Toad let out a sigh that sounded more like a groan. "I don't see why not, considering we keep letting Bowser and his flunkies in. Not to mention there's also a bunch of other guys we don't exactly get along with."

The pink-clad monarch let out a nervous laugh. "The non-aggression pact for sporting events is an international treaty."

"What about the time Bowser tried to drop a blimp full of Bob-ombs on top of the Royal Stadium?" Luigi swallowed nervously at the memory.

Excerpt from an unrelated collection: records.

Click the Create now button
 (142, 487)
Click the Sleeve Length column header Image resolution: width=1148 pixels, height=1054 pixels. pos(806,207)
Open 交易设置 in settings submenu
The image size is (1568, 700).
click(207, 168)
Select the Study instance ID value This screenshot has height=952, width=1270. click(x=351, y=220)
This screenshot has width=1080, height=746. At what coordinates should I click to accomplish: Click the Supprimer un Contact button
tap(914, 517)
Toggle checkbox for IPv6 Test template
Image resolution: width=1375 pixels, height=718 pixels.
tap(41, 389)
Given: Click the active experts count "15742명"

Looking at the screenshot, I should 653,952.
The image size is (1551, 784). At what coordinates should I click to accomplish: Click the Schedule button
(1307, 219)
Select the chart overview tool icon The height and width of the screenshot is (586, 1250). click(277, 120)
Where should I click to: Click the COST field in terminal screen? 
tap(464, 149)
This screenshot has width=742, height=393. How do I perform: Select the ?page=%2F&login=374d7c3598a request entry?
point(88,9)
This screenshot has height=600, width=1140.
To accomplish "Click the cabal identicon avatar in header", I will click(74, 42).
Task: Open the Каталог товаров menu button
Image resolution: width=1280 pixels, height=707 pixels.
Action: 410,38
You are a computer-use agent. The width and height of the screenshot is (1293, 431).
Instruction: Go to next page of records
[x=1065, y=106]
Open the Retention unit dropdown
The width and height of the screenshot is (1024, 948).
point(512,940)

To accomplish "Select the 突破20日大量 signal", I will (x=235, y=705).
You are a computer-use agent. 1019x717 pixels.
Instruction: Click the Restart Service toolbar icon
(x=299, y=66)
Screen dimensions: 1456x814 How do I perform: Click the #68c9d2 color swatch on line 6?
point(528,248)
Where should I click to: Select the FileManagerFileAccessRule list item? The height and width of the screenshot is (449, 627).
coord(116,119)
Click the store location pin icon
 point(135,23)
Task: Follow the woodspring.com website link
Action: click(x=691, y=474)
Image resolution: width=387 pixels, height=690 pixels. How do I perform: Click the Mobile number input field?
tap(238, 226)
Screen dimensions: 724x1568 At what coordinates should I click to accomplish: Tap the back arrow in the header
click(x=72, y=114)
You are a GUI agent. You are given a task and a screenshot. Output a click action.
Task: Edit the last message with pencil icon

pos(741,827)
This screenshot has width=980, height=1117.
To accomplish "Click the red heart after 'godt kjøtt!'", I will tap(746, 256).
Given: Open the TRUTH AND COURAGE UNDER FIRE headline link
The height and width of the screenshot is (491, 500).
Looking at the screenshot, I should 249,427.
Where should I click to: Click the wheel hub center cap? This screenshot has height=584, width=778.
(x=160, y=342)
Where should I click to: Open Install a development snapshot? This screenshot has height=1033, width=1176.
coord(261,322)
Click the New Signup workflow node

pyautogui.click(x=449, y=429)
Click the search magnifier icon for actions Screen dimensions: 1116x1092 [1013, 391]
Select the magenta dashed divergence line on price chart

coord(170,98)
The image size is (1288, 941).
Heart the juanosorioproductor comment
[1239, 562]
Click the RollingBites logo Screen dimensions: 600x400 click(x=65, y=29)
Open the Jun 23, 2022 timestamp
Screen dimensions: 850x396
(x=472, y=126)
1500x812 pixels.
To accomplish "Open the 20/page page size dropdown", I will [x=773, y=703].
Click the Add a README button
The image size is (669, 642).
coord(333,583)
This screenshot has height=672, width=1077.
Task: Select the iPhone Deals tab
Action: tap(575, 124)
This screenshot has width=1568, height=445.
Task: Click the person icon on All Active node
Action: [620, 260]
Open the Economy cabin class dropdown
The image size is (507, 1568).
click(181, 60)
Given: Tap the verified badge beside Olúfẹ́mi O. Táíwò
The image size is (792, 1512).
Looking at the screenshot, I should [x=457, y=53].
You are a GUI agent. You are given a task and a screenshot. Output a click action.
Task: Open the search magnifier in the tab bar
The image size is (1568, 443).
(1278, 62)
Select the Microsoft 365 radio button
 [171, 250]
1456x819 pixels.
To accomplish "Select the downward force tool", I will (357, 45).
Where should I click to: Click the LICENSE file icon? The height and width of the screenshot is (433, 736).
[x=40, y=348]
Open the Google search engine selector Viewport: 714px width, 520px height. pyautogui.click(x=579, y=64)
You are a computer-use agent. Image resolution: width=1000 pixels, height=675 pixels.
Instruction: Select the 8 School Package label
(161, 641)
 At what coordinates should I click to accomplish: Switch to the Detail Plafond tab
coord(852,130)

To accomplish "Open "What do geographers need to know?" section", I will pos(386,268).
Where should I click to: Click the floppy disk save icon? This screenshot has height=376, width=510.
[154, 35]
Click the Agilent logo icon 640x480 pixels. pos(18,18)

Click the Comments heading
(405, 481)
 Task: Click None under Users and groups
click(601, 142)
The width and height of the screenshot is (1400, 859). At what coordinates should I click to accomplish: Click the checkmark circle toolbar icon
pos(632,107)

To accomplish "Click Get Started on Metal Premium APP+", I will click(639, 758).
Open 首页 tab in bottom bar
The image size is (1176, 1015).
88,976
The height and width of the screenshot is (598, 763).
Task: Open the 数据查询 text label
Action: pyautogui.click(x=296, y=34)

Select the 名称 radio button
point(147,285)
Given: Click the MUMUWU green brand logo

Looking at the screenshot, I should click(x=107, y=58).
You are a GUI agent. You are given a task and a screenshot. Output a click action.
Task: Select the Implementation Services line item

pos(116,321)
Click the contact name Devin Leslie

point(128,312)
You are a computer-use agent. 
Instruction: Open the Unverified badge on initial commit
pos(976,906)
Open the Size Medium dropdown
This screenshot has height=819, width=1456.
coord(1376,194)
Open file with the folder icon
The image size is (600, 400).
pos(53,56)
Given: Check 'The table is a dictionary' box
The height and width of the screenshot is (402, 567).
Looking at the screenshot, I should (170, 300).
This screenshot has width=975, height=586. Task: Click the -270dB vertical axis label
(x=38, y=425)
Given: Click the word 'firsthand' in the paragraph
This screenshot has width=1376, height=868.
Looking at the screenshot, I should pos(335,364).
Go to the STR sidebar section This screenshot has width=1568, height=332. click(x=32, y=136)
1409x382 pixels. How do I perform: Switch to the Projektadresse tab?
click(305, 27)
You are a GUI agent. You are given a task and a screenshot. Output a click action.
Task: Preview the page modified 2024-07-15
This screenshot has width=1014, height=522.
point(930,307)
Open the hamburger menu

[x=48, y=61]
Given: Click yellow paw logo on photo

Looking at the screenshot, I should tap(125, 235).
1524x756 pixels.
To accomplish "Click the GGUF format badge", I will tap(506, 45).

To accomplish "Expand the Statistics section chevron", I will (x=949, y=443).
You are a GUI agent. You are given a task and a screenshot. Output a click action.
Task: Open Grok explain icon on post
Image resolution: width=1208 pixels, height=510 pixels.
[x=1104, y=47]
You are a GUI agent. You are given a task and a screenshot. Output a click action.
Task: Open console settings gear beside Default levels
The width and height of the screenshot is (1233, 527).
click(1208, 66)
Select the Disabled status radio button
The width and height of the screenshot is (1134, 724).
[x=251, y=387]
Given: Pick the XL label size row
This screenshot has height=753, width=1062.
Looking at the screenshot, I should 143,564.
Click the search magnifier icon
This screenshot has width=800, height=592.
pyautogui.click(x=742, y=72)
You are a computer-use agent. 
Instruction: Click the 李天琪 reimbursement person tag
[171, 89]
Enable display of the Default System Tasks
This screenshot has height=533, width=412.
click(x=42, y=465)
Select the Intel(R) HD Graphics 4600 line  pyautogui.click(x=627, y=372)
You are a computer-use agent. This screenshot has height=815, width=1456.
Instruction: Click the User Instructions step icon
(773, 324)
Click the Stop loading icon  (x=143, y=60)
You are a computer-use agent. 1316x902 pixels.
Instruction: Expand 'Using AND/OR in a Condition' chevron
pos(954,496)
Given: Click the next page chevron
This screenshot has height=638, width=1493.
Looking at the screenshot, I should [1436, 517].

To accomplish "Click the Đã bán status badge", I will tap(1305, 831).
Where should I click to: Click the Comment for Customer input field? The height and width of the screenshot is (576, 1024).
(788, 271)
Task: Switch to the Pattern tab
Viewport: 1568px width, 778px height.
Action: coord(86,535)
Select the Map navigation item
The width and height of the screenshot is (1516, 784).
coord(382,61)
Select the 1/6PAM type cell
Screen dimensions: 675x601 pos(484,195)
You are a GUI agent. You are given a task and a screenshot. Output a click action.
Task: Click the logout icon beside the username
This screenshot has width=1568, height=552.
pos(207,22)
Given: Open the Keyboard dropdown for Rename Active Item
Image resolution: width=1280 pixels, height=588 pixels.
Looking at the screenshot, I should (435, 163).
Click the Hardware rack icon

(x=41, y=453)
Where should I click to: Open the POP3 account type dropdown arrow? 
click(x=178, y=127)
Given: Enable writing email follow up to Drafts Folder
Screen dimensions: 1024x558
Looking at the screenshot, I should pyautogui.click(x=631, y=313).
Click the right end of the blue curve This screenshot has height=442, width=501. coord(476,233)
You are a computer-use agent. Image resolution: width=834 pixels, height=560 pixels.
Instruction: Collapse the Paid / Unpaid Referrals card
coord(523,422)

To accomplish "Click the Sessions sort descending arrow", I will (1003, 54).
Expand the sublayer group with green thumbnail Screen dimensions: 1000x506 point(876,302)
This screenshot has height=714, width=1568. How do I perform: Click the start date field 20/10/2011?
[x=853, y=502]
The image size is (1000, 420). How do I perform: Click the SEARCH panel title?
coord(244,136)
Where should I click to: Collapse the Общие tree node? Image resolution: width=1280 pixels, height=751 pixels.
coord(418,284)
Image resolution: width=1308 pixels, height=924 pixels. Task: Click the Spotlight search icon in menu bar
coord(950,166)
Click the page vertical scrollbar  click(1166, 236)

Mario stroked his mustache with a firm nod. "Not to mention that baseball game a while ago where Wario's team lost and he tried blasting me to the moon with a Banzai Bill as payback."

"While we don't always see eye-to-eye, its this intense rivalry between enemies that keeps things interesting around here."

Toadsworth leapt from the referee chair, using his cane to maintain balance as he touched the ground. "My dear girl... I mean no offense, but there are times when you can be far too forgiving for your own good."

"Just because people do bad things, it doesn't mean they lack any and all redeeming qualities." she looked towards the sky with a gentle expression, allowing the breeze to tousle her hair. "While there is no excuse for such behavior, I know everyone has some good deep down inside, even if it doesn't always show."

Mario watched her rest her hand against her cheek, a familiar warm sensation coursing through his stomach. He pat himself on the belly to dismiss the awkward feeling. "Um, so about what I was saying earlier..."

"Oh yes, that's right! You were talking about inviting more guests to the sports festival. We've met so many people over the years, I can only imagine how many would show up if we extended an invitation to all of our friends."

"Last week I visited some of the places we've been to check up on them, and a few expressed an interest in coming."

"Who'd you pick, bro?" Luigi prodded, silently hoping there weren't any ghosts on the list.

"The Sprixie Princess and Rosalina said they wanted to come again this year. Vivian expressed an interest in coming. I also ran into Flurry and Doopliss while visiting Twilight Town, and they all said yes!"

"Oh my, that's just wonderful!" Princess Peach clapped her hands together excitedly.

"Not finished yet!" Mario pulled out a paper from his side pocket, his eyes scanning the list of possible attendees. "The Shiverian Elder promised he'd bring along some of his best racers for the cross-country rally. Raphael Raven says he'll be hitching a ride with the Yoshi Gang. Lady Bow said she'd also try to make it."

His brother cringed at the thought. Knowing the noble had helped them in the past did little to alleviate his fear of Boos. "You didn't invite King Boo, did you?"

Mario shook his head. "He might show up with Bowser's crew, but it wouldn't be nice for me to do that to you on purpose." He paused for a moment before smiling. "Oops, I almost forgot! Pauline said she might show up to represent the Metro Kingdom!"

"Isn't she the woman who used to make toys for your company?" Toad shrugged.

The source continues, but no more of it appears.